Doctoral Dissertations

Date of Award

12-1984

Degree Type

Dissertation

Degree Name

Doctor of Philosophy

Major

Sociology

Major Professor

Thomas C. Hood

Abstract

This study is an interpretive and descriptive investigation in the sociology of everyday life. Specifically, a frame analysis is developed toward an understanding of how privacy is produced, maintained, and transformed in public spaces. Four planes of order-- mythology, affinity, suspension and vulnerability--derive from precedents in current literature. The production, maintenance and transformation of privacy through these planes is demonstrated by observations in a laundromat, bus terminal and lounges, and interpreted by works of Erving Goffman and related studies of space, distance, and privacy.
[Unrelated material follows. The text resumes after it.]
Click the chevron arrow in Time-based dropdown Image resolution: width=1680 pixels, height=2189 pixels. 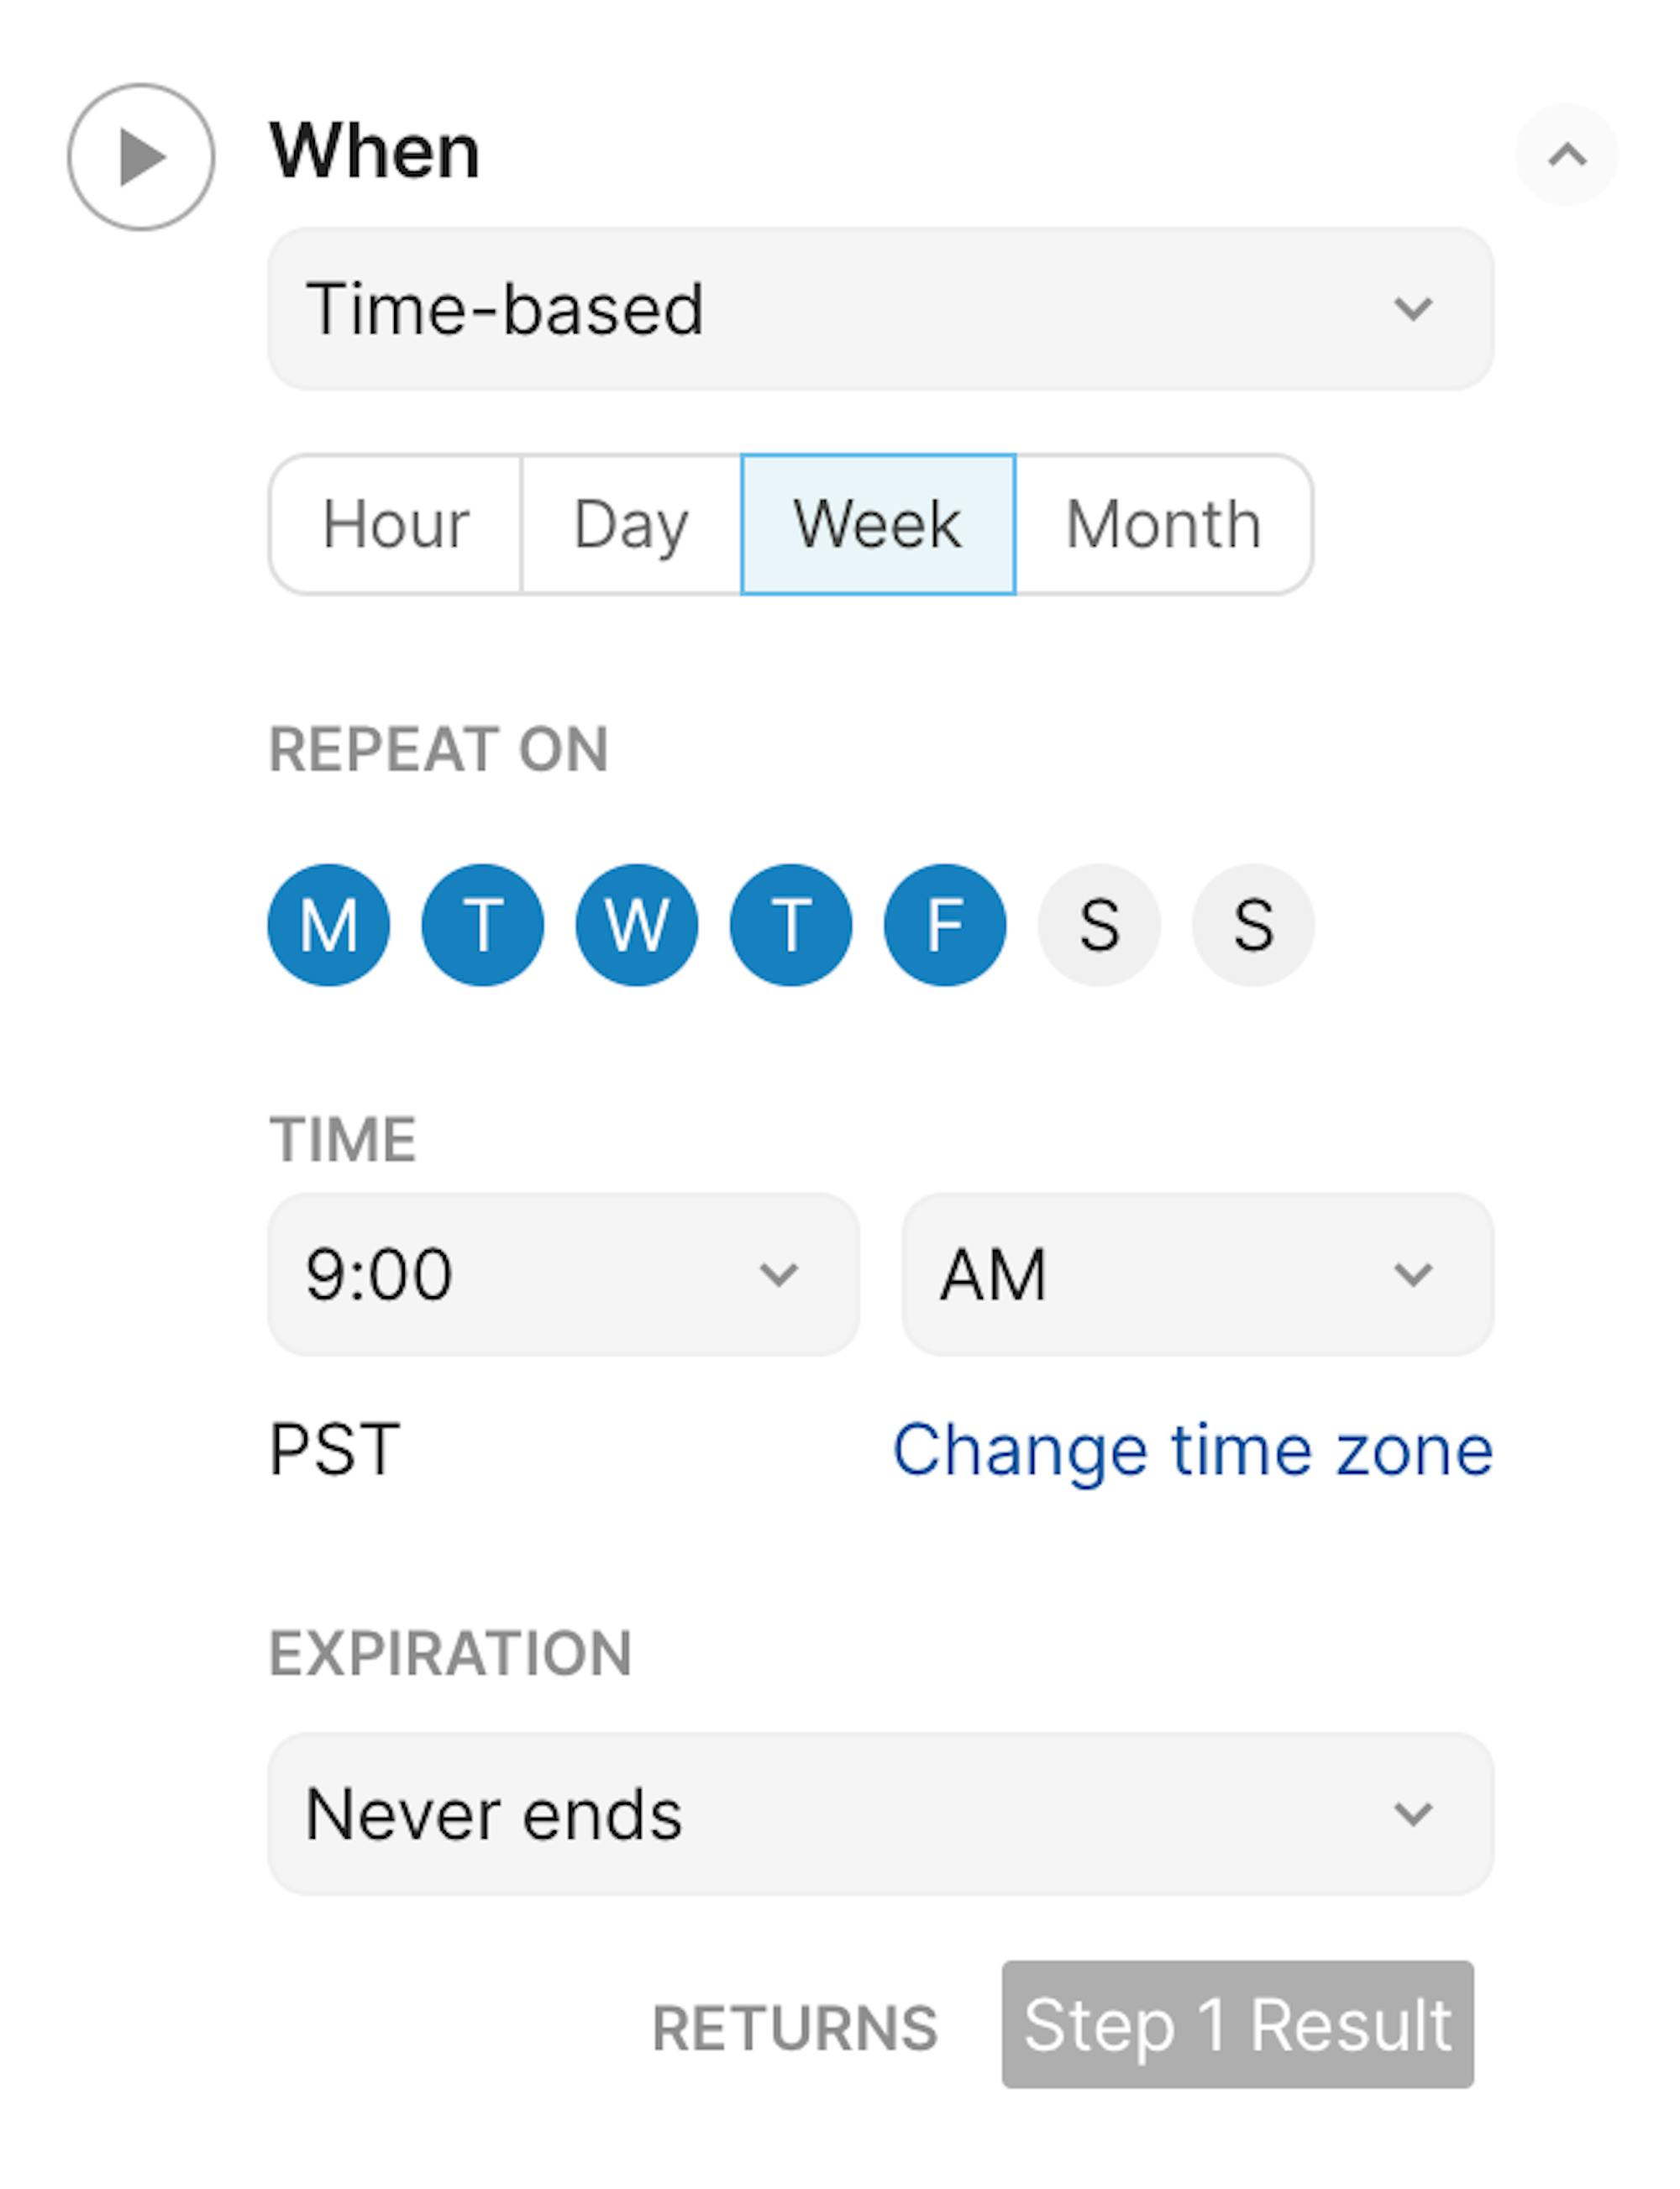[1413, 308]
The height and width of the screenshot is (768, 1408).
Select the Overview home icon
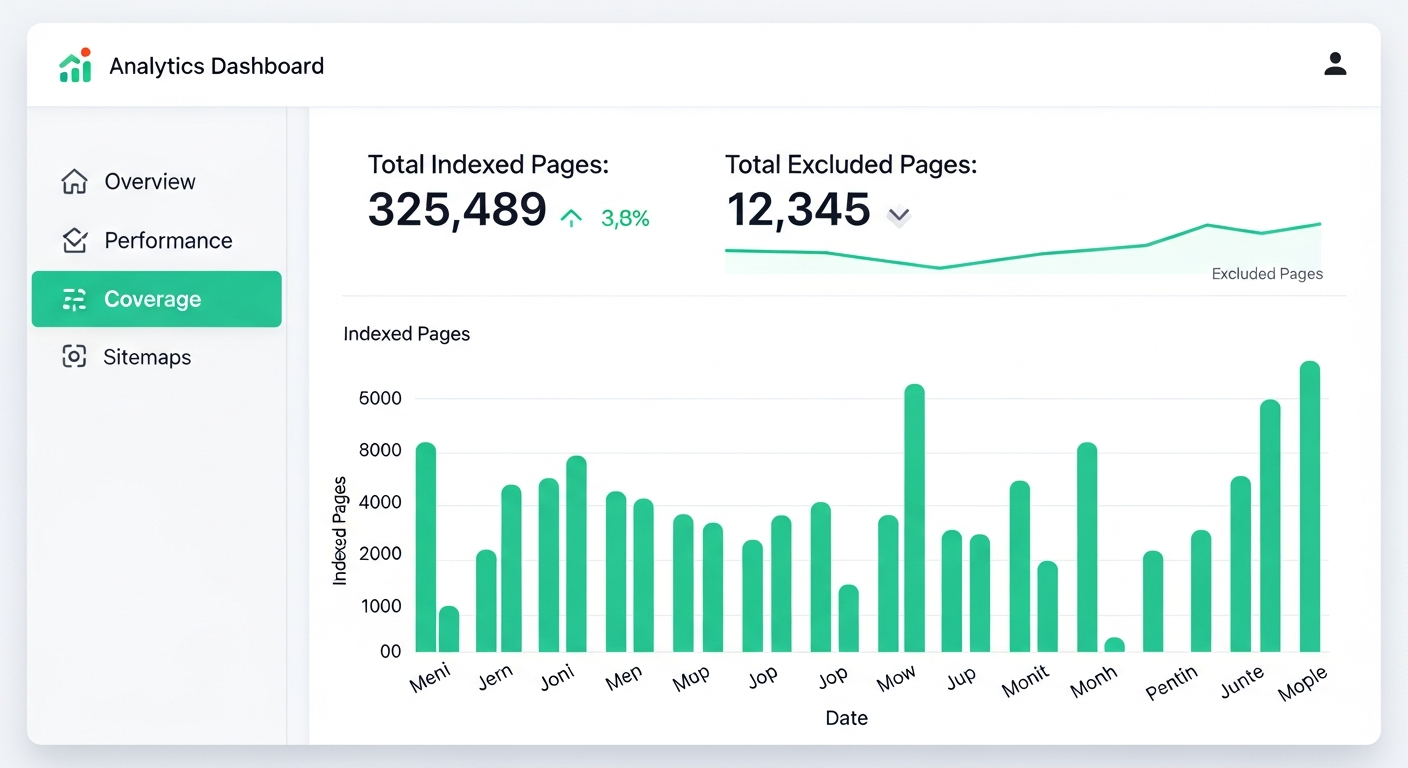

Privacy is distinguished as: (1) a duality, in content, between "continuous identity"--biography--and "suspension in place"; (2) entry into a realm of objects and thus vulnerable to objectification; (3) a realm of play which expands and contracts by gender and biographical investments; and (4) a structure vulnerable along gender and attributed status dimensions. Privacy is also characterized by the subordination of aloneness in contemporary society. This inequality is explained through reference to popular culture and literature. Gender and status differentials allot the most license for individualism where the least departure is feasible: to males and to those of higher status. Individualism and solitude are controlled by morally tinged images limiting their own range and by massification of expression.